Selon une source diplomatique algérienne en contact avec les autorités rivales en Libye, le général Haftar s'est emparé des terminaux pétroliers par crainte de se voir écarté par le Gouvernement d'union nationale (GNA), après la libération de Syrte
L’un des terminaux d’exportation de pétrole libyens, en grande partie inactif depuis deux ans et demi (AFP)

« Le général Haftar [général rebelle proche du parlement de Tobrouk, non reconnu par les Nations unies] est convaincu que Fayez al-Sarraj [le Premier ministre à la tête du Gouvernement d’union nationale (GNA), soutenu par les Nations unies] veut profiter de la victoire qui se profile à Syrte contre les combattants de l’État islamique [EI] pour l’évincer. »

Selon une source diplomatique algérienne qui s’est confiée à Middle East Eye, voilà pourquoi Haftar aurait décidé, d’une part, de prendre le contrôle des quatre principaux terminaux du croissant pétrolier (Zueitina, Brega, Ras Lanouf et al-Sedra), et d’autre part, de se faire promouvoir maréchal par le parlement de Tobrouk dans la nuit de mercredi à jeudi.

« Selon lui, le GNA cherche à avoir tous les pouvoirs, de manière exclusive, pour se déployer sur tout le territoire. »

Traduction : « Le parlement libyen promeut Hafter maréchal »

Khalifa Haftar, 73 ans, une des figures militaires les plus puissantes et les plus controversées de la Libye, refuse de reconnaître les autorités de Tripoli, appuyées par la communauté internationale, et l'accord signé fin 2015 au Maroc sous l'égide de l'ONU consacrant sa mise à l’écart.

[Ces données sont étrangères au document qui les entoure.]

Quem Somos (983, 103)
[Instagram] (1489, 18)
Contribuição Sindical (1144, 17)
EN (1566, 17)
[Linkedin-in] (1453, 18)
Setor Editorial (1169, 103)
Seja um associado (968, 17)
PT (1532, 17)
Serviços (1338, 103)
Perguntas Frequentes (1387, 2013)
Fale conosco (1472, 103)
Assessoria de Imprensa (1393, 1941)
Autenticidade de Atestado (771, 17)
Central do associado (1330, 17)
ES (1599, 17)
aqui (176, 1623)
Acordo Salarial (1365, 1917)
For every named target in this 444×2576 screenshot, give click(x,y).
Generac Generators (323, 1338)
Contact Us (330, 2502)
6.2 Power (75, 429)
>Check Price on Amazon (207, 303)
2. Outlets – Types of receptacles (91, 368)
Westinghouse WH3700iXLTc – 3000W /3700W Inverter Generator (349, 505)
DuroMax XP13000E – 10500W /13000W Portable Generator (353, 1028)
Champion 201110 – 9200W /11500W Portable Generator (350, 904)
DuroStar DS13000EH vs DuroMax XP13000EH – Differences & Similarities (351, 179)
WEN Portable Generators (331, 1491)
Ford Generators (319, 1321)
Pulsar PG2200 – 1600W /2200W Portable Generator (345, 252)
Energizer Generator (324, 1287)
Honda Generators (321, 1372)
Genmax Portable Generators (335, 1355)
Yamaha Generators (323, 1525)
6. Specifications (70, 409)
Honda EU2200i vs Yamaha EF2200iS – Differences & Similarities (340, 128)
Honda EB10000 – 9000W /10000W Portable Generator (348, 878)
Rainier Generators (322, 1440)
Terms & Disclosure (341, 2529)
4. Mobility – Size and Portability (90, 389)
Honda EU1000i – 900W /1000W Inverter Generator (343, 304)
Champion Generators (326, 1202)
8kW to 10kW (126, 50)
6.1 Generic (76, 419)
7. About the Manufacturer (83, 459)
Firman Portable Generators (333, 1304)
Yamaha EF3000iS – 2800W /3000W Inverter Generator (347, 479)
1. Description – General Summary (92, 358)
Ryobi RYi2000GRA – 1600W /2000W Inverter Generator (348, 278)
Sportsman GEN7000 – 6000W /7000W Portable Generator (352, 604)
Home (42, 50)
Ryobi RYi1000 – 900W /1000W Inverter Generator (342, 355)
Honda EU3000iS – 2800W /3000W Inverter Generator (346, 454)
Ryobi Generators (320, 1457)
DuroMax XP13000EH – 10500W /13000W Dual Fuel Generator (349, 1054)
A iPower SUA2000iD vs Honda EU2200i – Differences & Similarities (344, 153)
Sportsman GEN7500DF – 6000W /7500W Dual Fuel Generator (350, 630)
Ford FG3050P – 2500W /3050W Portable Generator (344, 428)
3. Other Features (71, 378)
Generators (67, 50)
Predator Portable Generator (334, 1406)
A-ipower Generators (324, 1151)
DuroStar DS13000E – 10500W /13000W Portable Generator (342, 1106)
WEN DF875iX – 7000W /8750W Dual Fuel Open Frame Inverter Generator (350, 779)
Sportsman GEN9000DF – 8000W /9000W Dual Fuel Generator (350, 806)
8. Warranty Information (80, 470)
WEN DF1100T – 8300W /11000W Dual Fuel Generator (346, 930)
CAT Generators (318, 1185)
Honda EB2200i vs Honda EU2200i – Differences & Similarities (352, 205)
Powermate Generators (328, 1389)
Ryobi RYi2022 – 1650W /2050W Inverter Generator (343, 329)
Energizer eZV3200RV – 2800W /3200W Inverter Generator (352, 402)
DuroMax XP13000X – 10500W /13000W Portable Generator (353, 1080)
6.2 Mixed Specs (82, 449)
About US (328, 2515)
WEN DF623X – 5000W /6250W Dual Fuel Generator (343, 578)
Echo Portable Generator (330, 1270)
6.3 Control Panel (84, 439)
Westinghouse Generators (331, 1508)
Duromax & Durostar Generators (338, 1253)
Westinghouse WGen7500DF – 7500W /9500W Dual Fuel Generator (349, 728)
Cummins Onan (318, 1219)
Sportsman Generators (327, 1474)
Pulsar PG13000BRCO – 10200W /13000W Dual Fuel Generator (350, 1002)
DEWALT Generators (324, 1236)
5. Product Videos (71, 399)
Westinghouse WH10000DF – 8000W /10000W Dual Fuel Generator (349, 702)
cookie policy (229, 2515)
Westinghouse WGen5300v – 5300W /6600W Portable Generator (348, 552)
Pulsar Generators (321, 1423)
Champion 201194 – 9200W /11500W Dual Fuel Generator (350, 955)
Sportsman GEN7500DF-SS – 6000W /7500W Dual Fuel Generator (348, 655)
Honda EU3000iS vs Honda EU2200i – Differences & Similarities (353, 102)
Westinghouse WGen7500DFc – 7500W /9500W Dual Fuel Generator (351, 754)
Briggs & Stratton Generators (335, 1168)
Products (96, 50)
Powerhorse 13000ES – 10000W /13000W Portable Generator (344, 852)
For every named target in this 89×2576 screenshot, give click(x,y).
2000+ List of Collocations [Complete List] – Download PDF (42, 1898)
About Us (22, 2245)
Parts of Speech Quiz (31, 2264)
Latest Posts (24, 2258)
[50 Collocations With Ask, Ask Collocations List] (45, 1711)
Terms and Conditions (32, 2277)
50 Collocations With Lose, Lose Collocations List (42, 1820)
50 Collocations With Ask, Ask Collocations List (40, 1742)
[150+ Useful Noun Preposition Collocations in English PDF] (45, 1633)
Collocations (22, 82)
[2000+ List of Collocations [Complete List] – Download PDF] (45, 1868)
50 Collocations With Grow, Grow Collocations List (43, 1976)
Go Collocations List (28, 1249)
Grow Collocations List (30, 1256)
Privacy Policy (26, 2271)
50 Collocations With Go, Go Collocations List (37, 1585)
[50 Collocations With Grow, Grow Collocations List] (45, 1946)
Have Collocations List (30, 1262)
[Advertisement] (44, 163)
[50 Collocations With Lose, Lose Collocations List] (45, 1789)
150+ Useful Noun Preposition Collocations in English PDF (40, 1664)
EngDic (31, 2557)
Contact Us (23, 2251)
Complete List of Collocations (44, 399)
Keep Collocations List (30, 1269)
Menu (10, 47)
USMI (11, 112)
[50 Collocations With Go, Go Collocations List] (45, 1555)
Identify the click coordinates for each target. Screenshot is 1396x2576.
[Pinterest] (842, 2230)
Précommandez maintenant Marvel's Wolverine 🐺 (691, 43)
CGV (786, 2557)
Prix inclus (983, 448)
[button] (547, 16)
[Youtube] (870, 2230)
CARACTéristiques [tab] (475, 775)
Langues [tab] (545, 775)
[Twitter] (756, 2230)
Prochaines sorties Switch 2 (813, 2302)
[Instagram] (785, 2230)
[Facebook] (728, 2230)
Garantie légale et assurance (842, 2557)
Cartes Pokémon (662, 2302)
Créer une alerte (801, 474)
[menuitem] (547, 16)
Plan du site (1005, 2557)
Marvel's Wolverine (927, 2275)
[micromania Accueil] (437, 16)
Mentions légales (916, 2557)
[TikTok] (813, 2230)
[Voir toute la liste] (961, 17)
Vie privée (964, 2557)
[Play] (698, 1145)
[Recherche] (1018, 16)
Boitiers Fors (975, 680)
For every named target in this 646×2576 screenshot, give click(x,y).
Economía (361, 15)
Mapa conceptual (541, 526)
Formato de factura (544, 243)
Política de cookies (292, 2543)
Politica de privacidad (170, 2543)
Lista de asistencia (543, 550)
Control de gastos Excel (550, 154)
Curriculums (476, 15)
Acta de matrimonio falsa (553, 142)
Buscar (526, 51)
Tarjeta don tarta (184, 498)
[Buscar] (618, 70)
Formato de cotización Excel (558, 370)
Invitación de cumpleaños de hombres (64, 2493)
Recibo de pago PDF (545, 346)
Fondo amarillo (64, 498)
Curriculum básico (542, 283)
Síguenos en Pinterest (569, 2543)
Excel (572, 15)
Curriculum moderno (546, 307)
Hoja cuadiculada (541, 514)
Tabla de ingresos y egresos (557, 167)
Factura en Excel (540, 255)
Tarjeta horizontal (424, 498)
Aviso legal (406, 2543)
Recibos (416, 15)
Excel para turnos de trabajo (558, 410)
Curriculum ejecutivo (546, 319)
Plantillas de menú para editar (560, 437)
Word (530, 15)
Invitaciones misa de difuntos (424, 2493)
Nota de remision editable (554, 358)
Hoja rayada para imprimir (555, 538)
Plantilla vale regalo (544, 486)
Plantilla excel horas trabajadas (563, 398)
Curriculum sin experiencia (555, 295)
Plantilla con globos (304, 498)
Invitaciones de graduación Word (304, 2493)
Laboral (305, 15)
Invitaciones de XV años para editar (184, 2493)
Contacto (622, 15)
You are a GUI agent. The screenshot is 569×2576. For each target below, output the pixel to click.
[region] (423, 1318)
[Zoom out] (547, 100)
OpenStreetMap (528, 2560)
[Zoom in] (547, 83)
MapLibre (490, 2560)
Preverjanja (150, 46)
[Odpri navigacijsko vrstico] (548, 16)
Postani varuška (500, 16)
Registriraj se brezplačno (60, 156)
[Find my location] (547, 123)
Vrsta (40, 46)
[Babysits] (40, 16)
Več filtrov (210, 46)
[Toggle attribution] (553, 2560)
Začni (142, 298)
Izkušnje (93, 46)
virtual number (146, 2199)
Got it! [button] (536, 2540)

« Nous avons ouvert un canal de communication avec lui et avec Akila Salah, le président du parlement de Tobrouk et chef suprême des forces armées », poursuit notre source.

« Nous avons également soumis aux deux autorités rivales une proposition : que les forces de Haftar se retirent du Croissant pétrolier et en échange, prennent une part active dans les combats contre l’EI à Syrte. Nous avons appris qu’en parallèle, un pays occidental qui participe aux frappes aériennes avait lui aussi proposé un marché à al-Sarraj et à Haftar, selon lequel le contrôle des terminaux serait donné à une compagnie de sécurité privée de ce pays. Mais aucun des deux n’a accepté. »

Pour Ibrahim Kassab, un ex-officier de l’armée libyenne vivant à Tripoli, « si aucun accord n’est trouvé, c’est pourtant ce qui va se passer, explique-t-il à MEE. Les Occidentaux se débrouilleront pour placer leurs propres sociétés de sécurité car l’enjeu financier est très important ».

Mercredi, l’armée libyenne dirigée par le général rebelle a remis la gestion des ports et des champs pétroliers à la compagnie nationale libyenne de pétrole (NOC). Le directeur de la NOC Mustafa Sanalla a confirmé jeudi dans un communiqué que son institution était « chargée des terminaux » qui étaient « sécurisés », et a indiqué que les exportations de brut allaient « reprendre immédiatement ».

Pour Haftar, cette décision n’implique aucune cession du contrôle car si la NOC a déclaré rester « fidèle au Gouvernement d’union nationale », dans les faits, elle reconnaît aussi « appliquer les instructions données par le gouvernement de Tobrouk ». Quelles que soient les forces qui gardent les installations, les recettes pétrolières doivent être versées à la Banque centrale, qui se trouve sous l'autorité du GNA.    

Une reprise des exportations pétrolières, dont les recettes représentent une part importante du budget de l'État, est cruciale pour la Libye qui, en plus d’une profonde instabilité sur le plan politique et de la sécurité, fait face à une crise des liquidités.

Fayez al-Sarraj contesté

Jusqu’à maintenant, les terminaux étaient contrôlés par la Petroleum Facilites Guard, une sorte de milice dont la plupart des hommes appartiennent à la tribu de la région, les Mgharba. « Les médias ont parlé d’offensive mais en réalité, il n’y a pas eu de combats, assure un cadre d’une entreprise pétrolière en Libye à MEE. Il y a eu un accord entre les militaires et les miliciens. »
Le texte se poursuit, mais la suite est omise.